**AIM:** Write the next part of the mailing-list thread on replication update ordering, starting right after its final sentence.

**DOCUMENT PASSAGE:**
━━━━
RE: 10. "Report propagation sequence"

[Zachary Amsden <zach@xxxxxxxxxxxxx>]

---- Original message ----
>Date: Tue, 15 Aug 2000 15:30:16 +1000
>From: "Steven Legg" <steven.legg@xxxxxxxxxxxxx>
>Subject: RE: 10. "Report propagation sequence"
>To: "'Zachary Amsden'" <zach@xxxxxxxxxxxxx>,
<Albert.Langer@xxxxxxxxxxxxxxxxxxxxx>
>Cc: <ietf-ldup@xxxxxxx>

>> What really worried me about the current phrasing of the draft
>> was the fact that no ordering requirements were made at all
>> within a transmission.  This causes severe problems when a
>> replication update is interrupted.
>> 
>> I'm not so much worried about bandwidth, but the following
>> scenario:
>> 
>> Replica A sends a very long partial update to replica B. 
>> Somewhere in the middle of the transfer, the connection is
>> terminated.  Since we can get CSNs out of order within a
>> replica ID, we have three options:
>>    1)  Save all changes until the transfer is complete, then
>>        commit them and send an end replication response.  This
>>        still worries me because committing the changes may
>>        take a very long time, during which our peer may decide
>>        we are dead, and drop the connection.
>
>The ReplicationUpdate operations aren't individually acknowledged
>(as far as I can see) so the supplier isn't going to see much difference
>whether the consumer sucks in all changes and then applies them, or
>applies them one at a time. In fact, applying all the changes in
>one database transaction will probably be faster overall. Suppliers
>really have to assume that consumer processing will take significantly
>longer than supplier processing.

>Even if the connection is dropped the consumer can continue to process
>the changes and revise the Update Vector appropriately if the
>EndReplicationRequest has been received. The supplier will find out
>the new vector on the next replication session and will avoid resending
>any already applied changes.

Agree, but there are other problems with approach 1, which I discuss below.

>>    2)  Commit changes as we get them.  Very problematic, since
>>        there is nothing prohibiting LDAP updates to our local
>>        replica while we are in a replication session.  So when
>>        the connection dies, we have no idea what the current
>>        update vector for our replica is, and we can't easily
>>        back out changes because we may have received updates.
>
>If changes are applied in delivery order then the update vector must
>not be revised with respect to the received changes until the end of the
>replication session. However, the update vector would still be revised
>for each locally executed LDAP update. If the connection fails then
>the update vector is what it was at the start of the session except
>for the server's own record in the vector, which may have higher CSNs.

If changes are applied in delivery order, then there is no issue.  The
update vector on the supplier is of no concern, since we send our vector at
the beginning of a replication session.  If, however, changes have no
particular ordering, then 2 is not an option.
━━━━
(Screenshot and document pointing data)
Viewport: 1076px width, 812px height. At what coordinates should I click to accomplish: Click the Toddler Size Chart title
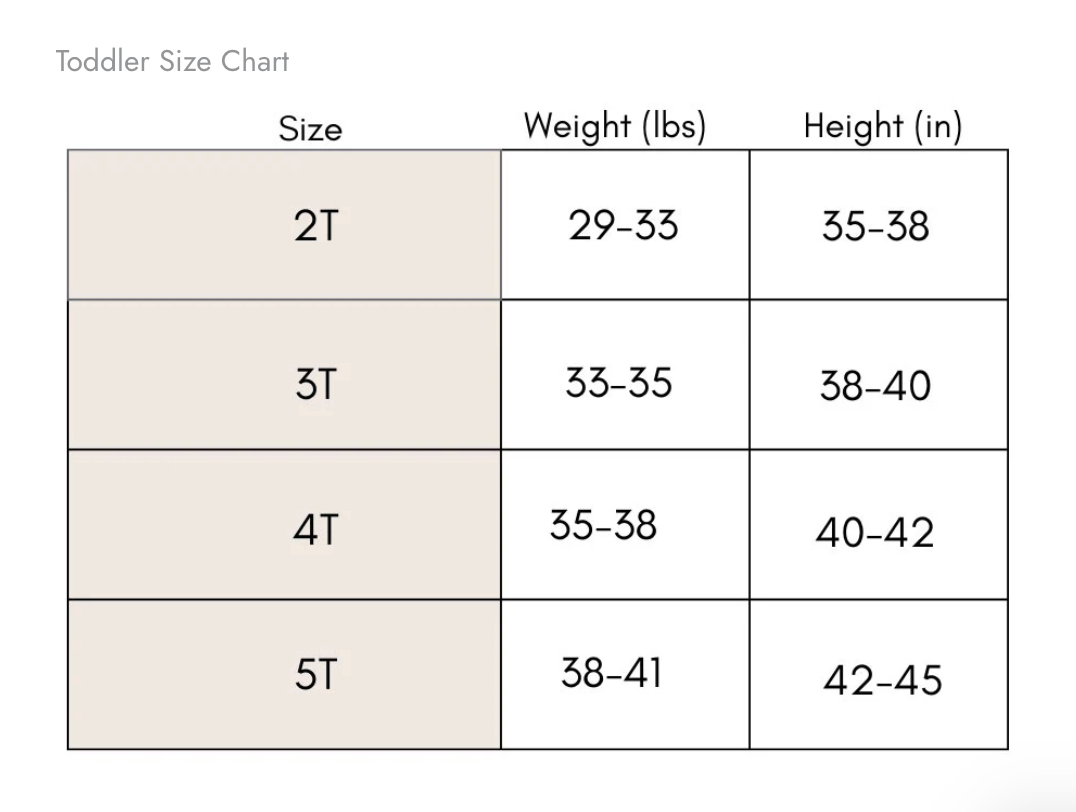[x=172, y=61]
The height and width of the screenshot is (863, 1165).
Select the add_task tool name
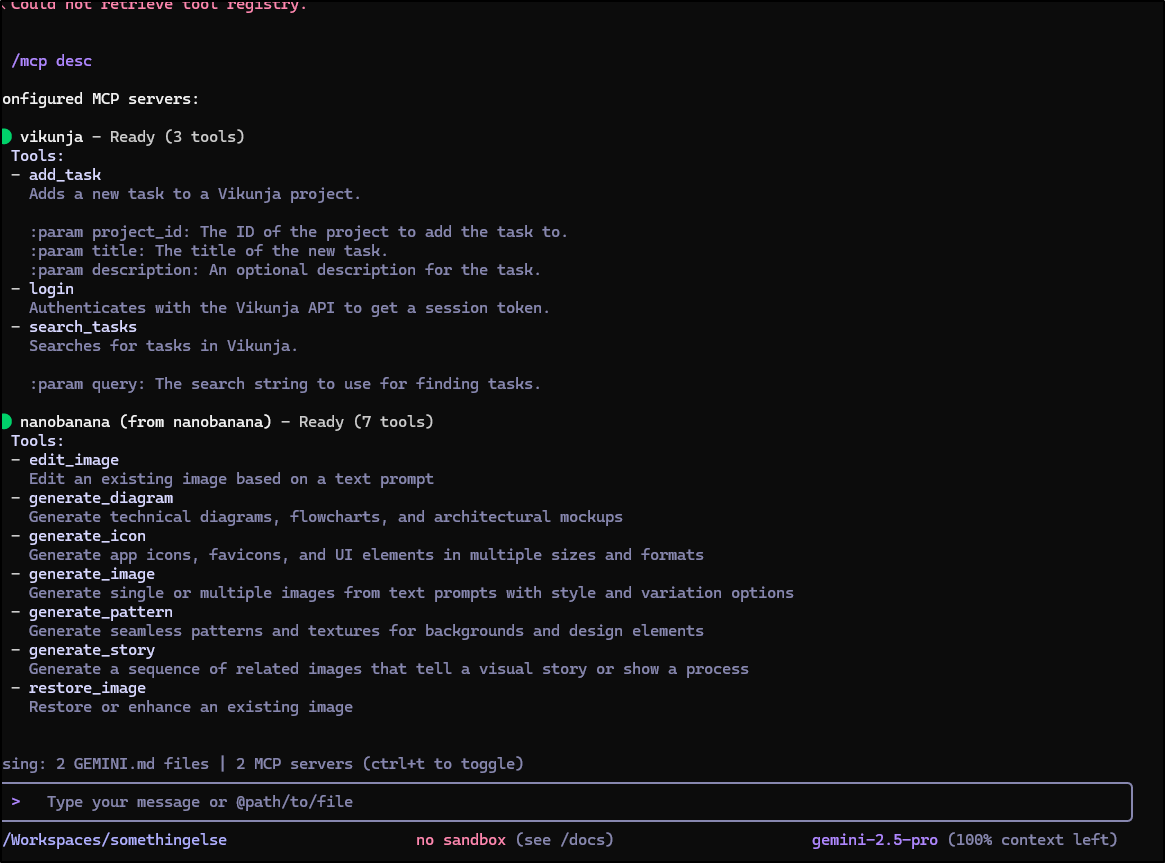64,175
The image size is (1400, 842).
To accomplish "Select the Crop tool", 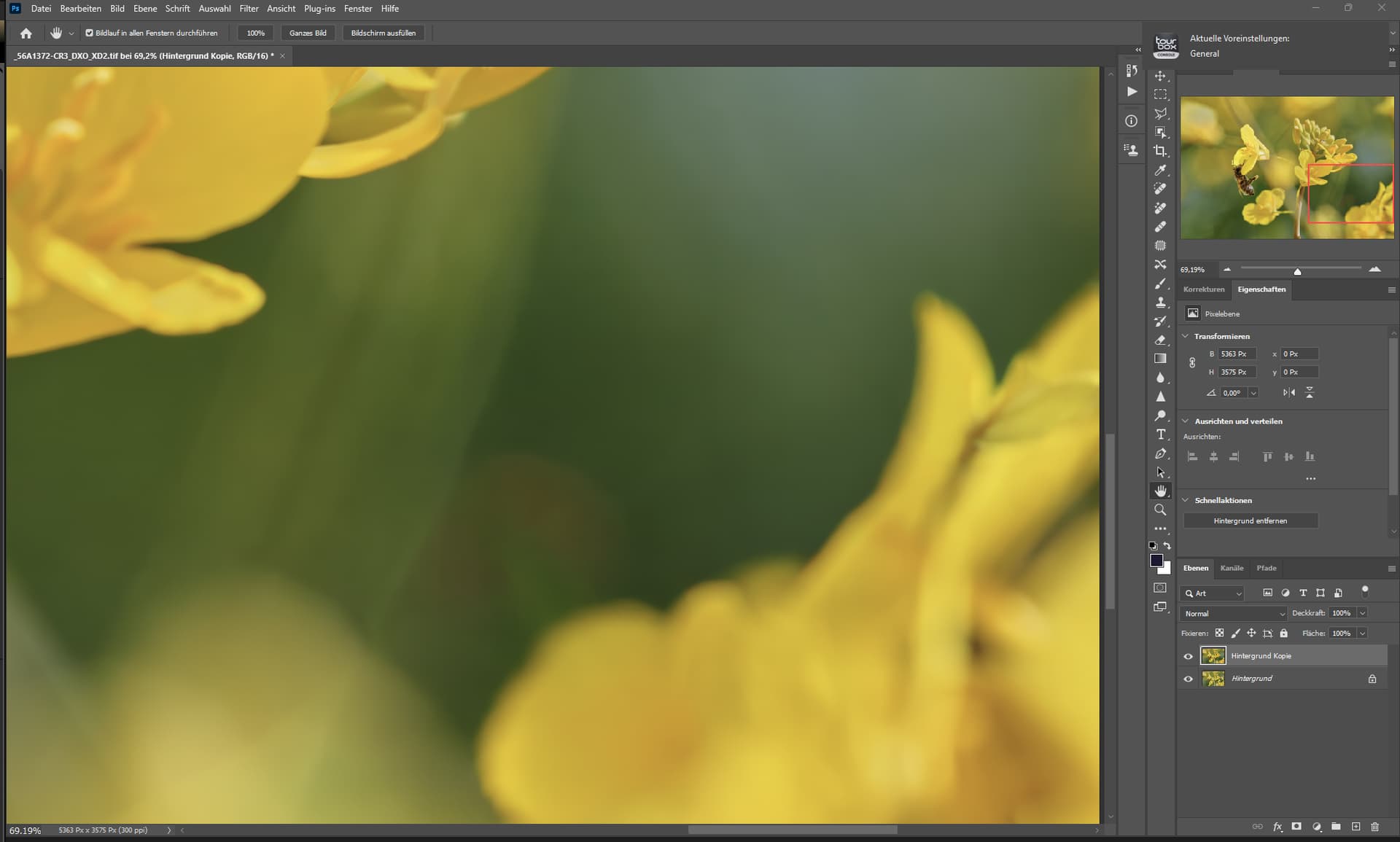I will (x=1160, y=151).
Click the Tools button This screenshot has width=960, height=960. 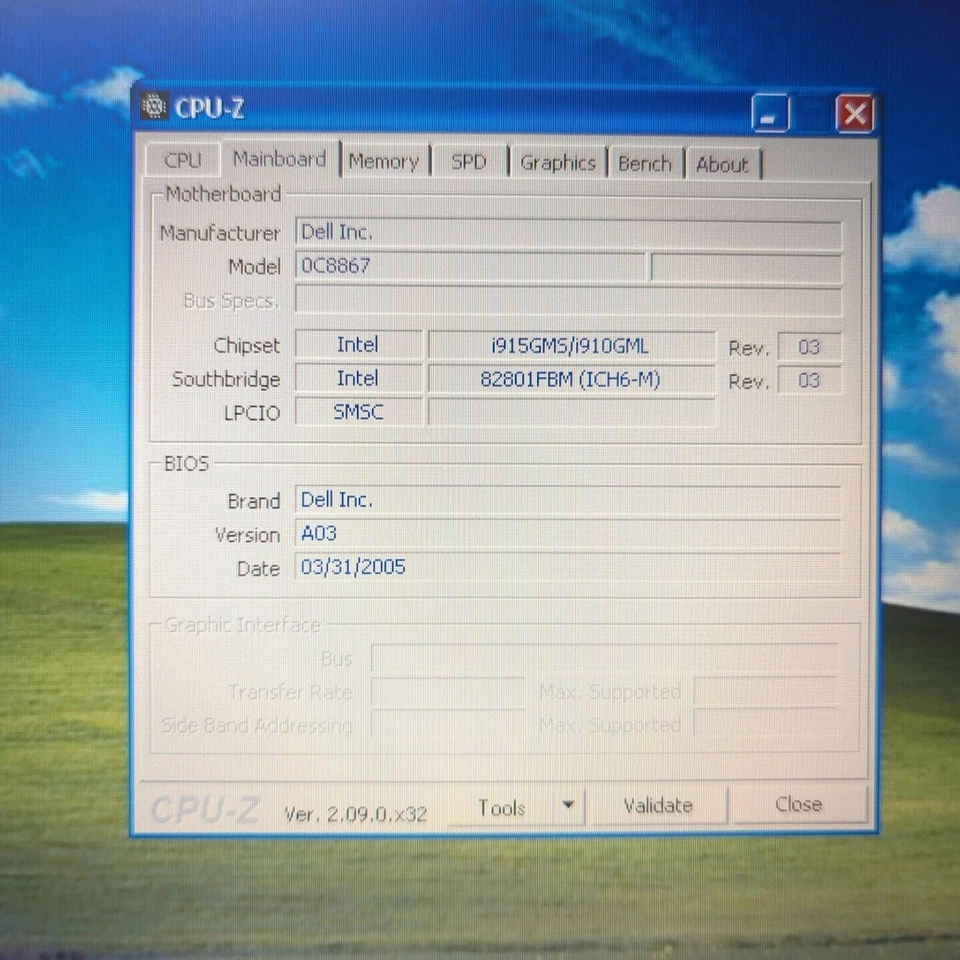pos(505,807)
━━━━
**EXPECTED OUTPUT:**
>>    3)  Lock down our local replica from updates during the
>>        replication process.  For some LDAP applications, this
>>        will not be an option.  We may not know which replica
>>        to send update referrals too, or our clients may not
>>        be able to chase referrals for any number of reasons.
>>        Not only this, but if the connection does die, we can't
>>        allow updates until replication is re-established with
>>        the same supplier, or we revert all the changes and
>>        restore to a known state.
>> 
>> Since there isn't actually enough information in a change
>> record to undo the change, any server crash during this
>> process is rather disastrous.  This means we need to store a
>> reverse operation for each change as well.
>
>Isn't this the same problem as a crash during an LDAP client update ?
>There is a set of changes to be applied atomically to the local
>database. Either all the changes occur or none do. Do you have
>a problem scaling this up to encompass a whole replication session ?
>Or is this option describing a solution that doesn't have
>atomic commits to the underlying database. That's scary to me even
>without replication.

Well yes, there is a problem scaling that up to encompass an entire (total)
replication session.  That isn't the real issue, and that is fixable.  What
isn't fixable is that during a total update, none of the data is available
for read during replication.  We would like the database to be live (albeit
read-only) during a total update.  Perhaps allowing read-write access
during a total update is possible, but that would be a future step.

We've hashed over the ordering issue, and I don't think there are any
problems transmitting changes in delivery order for any server
implementation.  Not only that, but using ordering gives you a number of
other properites (read access of changes during update, parents created
before children, easy recovery from aborted updates, better DSA crash
recovery), which make any implementation either easier or more robust.

I'd like to know if we have a concensus that changes, whatever format they
may be transmitted in, should be ordered by delivery order.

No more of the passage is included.